- **Page excerpt**:

Although patients are needed for clinical trials, Benjamin Kasenda, MD, of University Hospital Basel, Switzerland, and colleagues, in investigating the prevalence, characteristics, and publication history of discontinued randomized trials in Switzerland, Germany, and Canada, between 2000 and 2003, found that poor recruitment was the most frequently reported reason for discontinuation. Of the 24.9% of 1,017 initiated trials that were discontinued, 9.9% were due to poor recruitment. Of the trials, 28% involving patients were discontinued, compared with 3% for those involving healthy volunteers.4

Additionally, due to “the fragmentation of particular cancers to molecular subtypes and the challenges in accruing sufficient numbers of patients who have these cancers, the need for international collaboration in cancer clinical research has grown,” Bostjan Seruga, MD, PhD, of the Institute of Oncology Ljubljana, Slovenia, and colleagues wrote in The Oncologist.2 “International collaboration enables faster enrollment of patients, and results of such international clinical trials are more generalizable.”

The investigators, members of ASCO’s International Affairs Committee, explored the characteristics of—and barriers to—global cancer research via a web-based survey. Of the 300 selected oncologists with research experience from 25 countries invited to participate, 80 responded, 41 from high-income countries and 39 from low- and middle-income countries. Most were medical oncologists (62%) at academic hospitals (90%). Compared with respondents from low- and middle-income countries, they found that researchers from high-income countries “were more involved with academic and industry-driven research.”

- **Record extracts**:
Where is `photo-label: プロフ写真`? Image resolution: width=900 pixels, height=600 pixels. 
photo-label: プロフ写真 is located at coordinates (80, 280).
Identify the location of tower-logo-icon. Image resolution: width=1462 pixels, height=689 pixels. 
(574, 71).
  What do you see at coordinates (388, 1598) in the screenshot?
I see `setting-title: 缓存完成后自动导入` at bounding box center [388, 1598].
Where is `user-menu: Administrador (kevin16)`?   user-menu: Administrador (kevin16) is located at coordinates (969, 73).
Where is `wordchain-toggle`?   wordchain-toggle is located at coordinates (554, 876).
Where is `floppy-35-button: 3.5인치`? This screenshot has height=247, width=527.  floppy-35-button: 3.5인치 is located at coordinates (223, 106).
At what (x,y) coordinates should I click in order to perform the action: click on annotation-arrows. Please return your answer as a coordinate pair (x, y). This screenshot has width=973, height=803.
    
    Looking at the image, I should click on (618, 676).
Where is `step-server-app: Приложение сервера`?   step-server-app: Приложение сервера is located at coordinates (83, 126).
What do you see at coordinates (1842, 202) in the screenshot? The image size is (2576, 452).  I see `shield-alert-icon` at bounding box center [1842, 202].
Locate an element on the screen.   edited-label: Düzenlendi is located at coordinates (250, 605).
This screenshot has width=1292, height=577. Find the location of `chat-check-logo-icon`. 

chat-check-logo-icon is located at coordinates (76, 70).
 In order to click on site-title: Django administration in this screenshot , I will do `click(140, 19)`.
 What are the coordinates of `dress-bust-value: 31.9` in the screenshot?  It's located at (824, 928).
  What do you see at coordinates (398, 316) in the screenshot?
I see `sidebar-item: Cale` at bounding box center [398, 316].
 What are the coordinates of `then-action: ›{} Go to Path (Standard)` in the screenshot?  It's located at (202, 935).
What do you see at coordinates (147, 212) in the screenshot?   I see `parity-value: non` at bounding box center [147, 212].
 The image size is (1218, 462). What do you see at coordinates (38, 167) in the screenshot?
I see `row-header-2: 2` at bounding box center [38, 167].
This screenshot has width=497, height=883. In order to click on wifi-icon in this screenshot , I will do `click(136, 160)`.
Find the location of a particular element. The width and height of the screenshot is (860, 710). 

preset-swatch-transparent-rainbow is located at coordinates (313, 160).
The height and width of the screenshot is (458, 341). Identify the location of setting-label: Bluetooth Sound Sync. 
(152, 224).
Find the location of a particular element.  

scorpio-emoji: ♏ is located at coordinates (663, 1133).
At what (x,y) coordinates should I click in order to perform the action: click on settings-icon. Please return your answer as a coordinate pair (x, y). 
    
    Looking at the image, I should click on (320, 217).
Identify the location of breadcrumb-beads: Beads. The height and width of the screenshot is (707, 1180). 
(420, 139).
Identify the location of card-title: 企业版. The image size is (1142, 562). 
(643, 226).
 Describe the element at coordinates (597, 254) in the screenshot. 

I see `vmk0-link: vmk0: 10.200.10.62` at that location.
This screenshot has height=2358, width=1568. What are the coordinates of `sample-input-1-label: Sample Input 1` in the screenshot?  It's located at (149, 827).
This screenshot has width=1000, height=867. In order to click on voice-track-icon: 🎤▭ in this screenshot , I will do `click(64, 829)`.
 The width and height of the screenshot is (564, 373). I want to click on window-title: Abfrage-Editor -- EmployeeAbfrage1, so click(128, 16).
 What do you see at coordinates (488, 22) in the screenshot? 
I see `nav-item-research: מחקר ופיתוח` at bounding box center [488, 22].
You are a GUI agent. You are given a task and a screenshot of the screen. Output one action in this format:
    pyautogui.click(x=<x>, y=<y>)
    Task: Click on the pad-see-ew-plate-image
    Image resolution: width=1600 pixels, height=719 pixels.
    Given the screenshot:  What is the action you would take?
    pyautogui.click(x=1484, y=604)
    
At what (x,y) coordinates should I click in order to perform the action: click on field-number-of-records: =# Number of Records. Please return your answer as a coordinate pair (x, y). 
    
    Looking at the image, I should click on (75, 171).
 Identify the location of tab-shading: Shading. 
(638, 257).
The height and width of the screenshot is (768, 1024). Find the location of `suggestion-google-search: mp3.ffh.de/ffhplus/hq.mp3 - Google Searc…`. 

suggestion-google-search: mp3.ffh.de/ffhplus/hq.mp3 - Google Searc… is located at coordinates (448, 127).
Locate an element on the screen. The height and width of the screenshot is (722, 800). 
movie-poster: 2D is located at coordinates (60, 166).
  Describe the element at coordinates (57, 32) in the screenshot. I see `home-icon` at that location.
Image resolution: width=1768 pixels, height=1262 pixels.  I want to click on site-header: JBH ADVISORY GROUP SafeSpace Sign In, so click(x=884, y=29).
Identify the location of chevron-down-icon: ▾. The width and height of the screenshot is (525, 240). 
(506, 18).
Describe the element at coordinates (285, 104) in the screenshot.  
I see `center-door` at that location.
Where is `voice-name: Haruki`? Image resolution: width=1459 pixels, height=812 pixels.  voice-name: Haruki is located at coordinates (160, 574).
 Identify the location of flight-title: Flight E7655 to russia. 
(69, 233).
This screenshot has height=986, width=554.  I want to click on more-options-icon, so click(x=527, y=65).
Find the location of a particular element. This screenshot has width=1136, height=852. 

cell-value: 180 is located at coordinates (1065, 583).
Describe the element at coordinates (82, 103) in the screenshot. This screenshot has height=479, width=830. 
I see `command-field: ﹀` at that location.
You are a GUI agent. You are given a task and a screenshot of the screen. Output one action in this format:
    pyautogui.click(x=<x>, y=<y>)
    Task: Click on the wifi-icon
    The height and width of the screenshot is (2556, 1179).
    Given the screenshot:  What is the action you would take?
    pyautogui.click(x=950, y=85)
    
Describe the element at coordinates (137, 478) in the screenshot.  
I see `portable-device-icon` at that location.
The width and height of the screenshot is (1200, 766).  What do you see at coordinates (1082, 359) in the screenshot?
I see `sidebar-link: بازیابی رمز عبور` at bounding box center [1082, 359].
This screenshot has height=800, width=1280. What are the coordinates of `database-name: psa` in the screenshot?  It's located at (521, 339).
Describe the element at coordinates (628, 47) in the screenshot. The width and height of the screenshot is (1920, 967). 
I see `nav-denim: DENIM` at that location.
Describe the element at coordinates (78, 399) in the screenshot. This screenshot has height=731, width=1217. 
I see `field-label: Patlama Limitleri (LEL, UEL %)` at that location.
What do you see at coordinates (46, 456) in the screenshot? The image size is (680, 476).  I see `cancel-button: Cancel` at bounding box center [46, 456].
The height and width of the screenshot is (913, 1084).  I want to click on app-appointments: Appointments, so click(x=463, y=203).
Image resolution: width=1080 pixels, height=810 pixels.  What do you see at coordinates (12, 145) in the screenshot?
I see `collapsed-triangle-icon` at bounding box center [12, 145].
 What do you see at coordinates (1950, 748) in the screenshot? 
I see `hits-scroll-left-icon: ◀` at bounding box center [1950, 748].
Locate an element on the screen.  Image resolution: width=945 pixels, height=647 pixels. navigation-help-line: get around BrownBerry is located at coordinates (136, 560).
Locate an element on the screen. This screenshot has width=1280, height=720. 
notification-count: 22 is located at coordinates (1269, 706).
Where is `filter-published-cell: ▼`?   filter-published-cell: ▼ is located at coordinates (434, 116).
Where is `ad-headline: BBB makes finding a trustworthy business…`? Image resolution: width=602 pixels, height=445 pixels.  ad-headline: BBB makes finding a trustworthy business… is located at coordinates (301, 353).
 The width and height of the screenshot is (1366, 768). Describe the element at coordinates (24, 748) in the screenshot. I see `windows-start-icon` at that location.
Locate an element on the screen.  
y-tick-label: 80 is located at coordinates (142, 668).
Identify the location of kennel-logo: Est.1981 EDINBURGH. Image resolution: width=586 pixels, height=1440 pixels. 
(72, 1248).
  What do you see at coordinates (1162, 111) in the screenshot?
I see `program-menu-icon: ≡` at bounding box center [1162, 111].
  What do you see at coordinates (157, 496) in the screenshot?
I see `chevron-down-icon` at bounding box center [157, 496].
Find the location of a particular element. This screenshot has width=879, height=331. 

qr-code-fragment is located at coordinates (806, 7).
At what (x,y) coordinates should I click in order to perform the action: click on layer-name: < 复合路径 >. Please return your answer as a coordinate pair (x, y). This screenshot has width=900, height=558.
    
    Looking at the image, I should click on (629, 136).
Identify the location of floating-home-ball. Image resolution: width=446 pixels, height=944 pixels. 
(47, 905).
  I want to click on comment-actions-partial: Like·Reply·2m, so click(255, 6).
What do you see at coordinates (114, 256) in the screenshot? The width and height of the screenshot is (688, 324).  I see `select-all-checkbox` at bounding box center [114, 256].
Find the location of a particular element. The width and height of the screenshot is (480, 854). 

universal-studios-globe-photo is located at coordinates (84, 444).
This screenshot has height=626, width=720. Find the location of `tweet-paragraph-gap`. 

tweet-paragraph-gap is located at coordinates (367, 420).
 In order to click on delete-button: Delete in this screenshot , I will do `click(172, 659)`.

- **What to do**: Pick up the text on clinical trial recruitment and international cancer research where it stops, and continue it. None of the material is needed.

- **Output**:
Overall, the most important barriers to academic cancer research were found to be “lack of time and competing priorities, and regulatory procedures.” They concluded that additional investigation into these barriers is warranted.


  1. Ellis LM, Bernstein DS, Voest EE, et al. American society of clinical oncology perspective: raising the bar for clinical trials by defining clinically meaningful outcomes. J Clin Oncol. 2014;32(12):1277-1280.
  2. Seruga B, Sadikov A, Cazap EL, et al. Barrier and challenges to global clinical cancer research. The Oncologist. 2014;19(1):61-67.
  3. Dilts DM. Time has come to raise the bar in oncology clinical trials. J Clin Oncol. 2014;32(12):1186-11874.
  4. Kasenda B, von Elm E, You J, et al. Prevalence, characteristics, and publication of discontinued randomized trials. JAMA. 2014:311(10):1045-1051.